In the U.S. 10% regime, no reserves are required on the
first $10.7 million of demand deposits, 3% on the next $44.5 million, and 10% on any
amount above. A bank with demand deposits of $100 million must therefore
hold a minimum of $5.815 million in reserves, which can be in any combination
of vault cash and Fed funds. Under normal conditions, the bank will hold
enough vault cash to promptly respond to the net withdrawal of cash by
depositors. Let’s assume that it chooses to hold $3.315 million in vault
cash for that purpose, and $2.5 million in Fed funds, thus holding no excess
reserves.
Under the latest rules, the Fed pays interest on Fed funds
at 0.25 percentage points below the target Fed funds rate. Assume the
target rate has been set at 4%. The bank will then receive interest
payments on its Fed funds of $93,750 per year.
Now
suppose the Fed eliminated the reserve requirement.
The need for vault cash would remain essentially unchanged.
However
the bank would be holding $2.5 million in Fed funds which it no longer
needs. Other banks would likewise be holding excess
reserves. The
immediate effect would be a large oversupply of reserves in the banking
system,
causing the Fed funds rate to drop to the interest rate it pays on
those funds, thus losing effective control. To regain control of
the Fed
funds rate, the Fed would sell securities from its own portfolio to
restore the
balance of supply and demand for reserves at its target interest rate.
If banks bought all of the securities offered by the Fed
using their Fed funds in payment, the only change on their balance sheets would
be on the asset side, swapping reserves for securities. Their earnings
would increase by the difference in interest they would earn on those
securities versus the interest earned on Fed funds. That difference would
likely be very small, probably a fraction of a percentage point.

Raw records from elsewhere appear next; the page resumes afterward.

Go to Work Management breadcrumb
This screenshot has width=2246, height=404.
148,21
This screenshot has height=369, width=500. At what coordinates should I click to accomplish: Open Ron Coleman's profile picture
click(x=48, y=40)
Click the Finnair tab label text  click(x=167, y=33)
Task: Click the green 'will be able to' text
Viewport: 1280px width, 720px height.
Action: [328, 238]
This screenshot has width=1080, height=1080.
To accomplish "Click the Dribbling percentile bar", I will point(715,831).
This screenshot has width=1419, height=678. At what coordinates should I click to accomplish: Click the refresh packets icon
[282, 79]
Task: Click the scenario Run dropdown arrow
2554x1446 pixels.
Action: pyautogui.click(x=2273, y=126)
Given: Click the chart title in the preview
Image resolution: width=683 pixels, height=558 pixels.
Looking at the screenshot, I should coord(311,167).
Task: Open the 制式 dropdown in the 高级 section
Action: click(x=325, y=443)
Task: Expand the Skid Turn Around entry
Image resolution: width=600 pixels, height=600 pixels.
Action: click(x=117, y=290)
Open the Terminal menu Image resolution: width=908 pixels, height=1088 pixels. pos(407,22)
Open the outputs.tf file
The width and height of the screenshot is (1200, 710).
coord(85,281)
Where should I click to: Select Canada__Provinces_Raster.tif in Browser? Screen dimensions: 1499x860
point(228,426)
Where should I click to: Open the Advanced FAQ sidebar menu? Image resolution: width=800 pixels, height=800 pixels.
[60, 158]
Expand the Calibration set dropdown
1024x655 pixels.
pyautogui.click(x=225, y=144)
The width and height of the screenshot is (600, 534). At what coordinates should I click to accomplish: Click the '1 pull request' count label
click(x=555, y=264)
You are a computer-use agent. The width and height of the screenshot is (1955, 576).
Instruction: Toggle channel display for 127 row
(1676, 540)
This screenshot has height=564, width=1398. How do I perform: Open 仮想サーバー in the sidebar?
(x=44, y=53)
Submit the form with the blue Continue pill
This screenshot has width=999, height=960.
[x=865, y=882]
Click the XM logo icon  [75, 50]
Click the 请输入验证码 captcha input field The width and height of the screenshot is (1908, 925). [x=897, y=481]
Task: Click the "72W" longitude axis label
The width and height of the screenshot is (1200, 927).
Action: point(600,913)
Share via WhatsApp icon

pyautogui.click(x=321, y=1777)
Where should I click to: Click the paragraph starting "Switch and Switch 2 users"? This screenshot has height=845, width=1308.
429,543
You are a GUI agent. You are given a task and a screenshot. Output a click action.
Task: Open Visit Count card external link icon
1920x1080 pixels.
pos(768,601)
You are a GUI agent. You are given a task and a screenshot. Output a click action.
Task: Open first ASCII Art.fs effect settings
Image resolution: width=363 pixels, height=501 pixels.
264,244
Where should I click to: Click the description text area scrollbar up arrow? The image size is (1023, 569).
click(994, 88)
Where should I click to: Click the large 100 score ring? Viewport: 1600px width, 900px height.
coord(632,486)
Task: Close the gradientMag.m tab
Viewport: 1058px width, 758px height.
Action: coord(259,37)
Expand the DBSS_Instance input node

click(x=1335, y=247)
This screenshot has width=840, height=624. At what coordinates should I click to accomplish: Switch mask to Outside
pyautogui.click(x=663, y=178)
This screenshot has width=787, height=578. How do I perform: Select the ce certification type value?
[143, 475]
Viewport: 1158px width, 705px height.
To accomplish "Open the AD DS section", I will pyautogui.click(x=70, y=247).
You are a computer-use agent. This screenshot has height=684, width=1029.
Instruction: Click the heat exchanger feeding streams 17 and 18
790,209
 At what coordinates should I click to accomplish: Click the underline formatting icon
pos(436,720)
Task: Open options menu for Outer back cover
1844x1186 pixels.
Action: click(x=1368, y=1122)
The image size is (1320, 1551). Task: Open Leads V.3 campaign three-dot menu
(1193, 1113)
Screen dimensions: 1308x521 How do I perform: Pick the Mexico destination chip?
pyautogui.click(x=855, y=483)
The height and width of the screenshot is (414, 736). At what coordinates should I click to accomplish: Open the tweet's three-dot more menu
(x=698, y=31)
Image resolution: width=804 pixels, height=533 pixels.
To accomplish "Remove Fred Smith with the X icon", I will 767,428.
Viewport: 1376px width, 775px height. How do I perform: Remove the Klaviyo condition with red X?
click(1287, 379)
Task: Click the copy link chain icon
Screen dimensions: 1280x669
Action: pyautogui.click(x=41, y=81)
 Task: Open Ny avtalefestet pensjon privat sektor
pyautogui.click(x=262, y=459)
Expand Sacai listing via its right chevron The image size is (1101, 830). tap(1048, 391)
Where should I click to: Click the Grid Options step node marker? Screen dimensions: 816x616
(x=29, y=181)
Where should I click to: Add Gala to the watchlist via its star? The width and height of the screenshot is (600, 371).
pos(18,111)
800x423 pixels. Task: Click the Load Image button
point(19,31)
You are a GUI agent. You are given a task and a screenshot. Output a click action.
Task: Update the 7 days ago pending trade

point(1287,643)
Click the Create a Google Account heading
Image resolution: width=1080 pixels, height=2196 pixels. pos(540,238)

If non-banks bought all of the securities offered by the
Fed, using their bank deposits in payment, the balance sheets of banks would
shrink accordingly. On the asset aside, banks would lose their reserves
of Fed funds. On the liability side their demand deposits would decrease
by the same amount. Their earnings would decrease by the amount of
interest they previously received on their Fed funds.
Bank capital would remain unchanged regardless of who buys
the securities. Likewise there would be no change in bank capital when the
10% regime is replaced by the no reserve regime. Thus the amount of new
earning assets the bank could create through lending would remain
unaffected. The money supply would grow as it does in a 10% reserve regime, at a rate dependent on net demand for
bank loans and the willingness of banks to lend. Fed monetary policy and
its implementation would remain basically unchanged.